# Material for this task
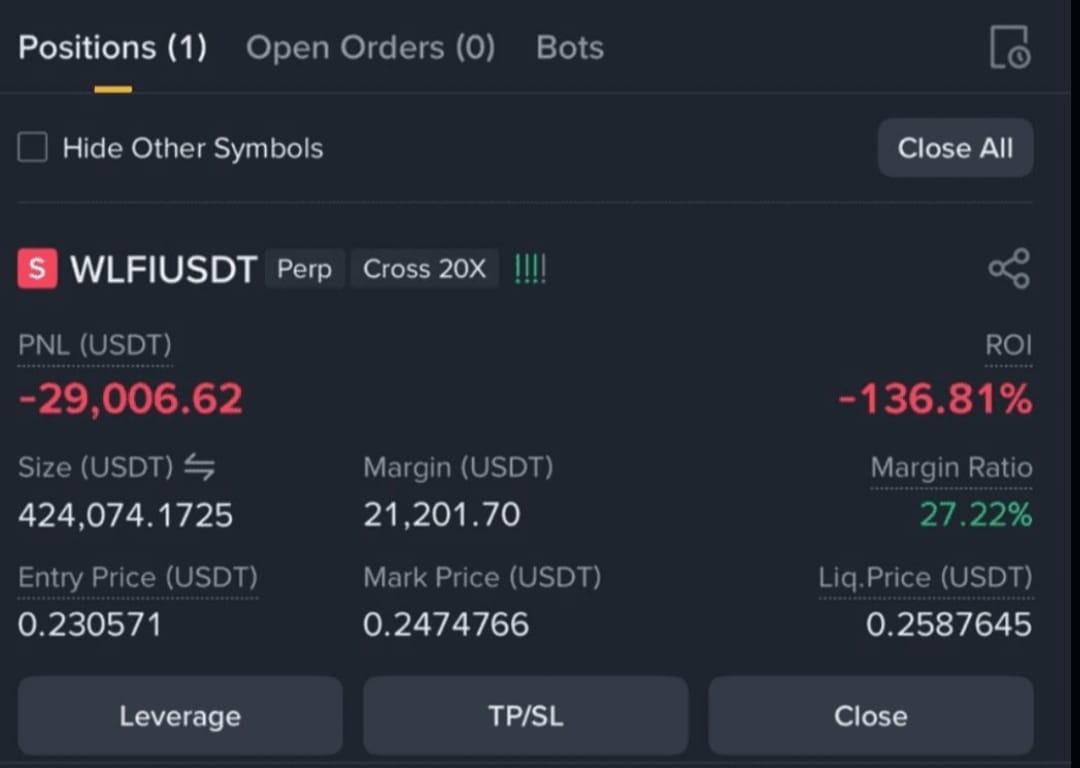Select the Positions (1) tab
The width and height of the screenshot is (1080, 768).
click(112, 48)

...

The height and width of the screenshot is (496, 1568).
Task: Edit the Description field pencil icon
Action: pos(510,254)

# Written request
In the records, change "screenshot" to "screen image" in the stretch from the line containing "Select the Positions (1) tab" through the line containing "click(112, 48)", and give those lines back with nothing else altered. Leave the pictures out of your answer.

# Correct answer
Select the Positions (1) tab
The width and height of the screen image is (1080, 768).
click(112, 48)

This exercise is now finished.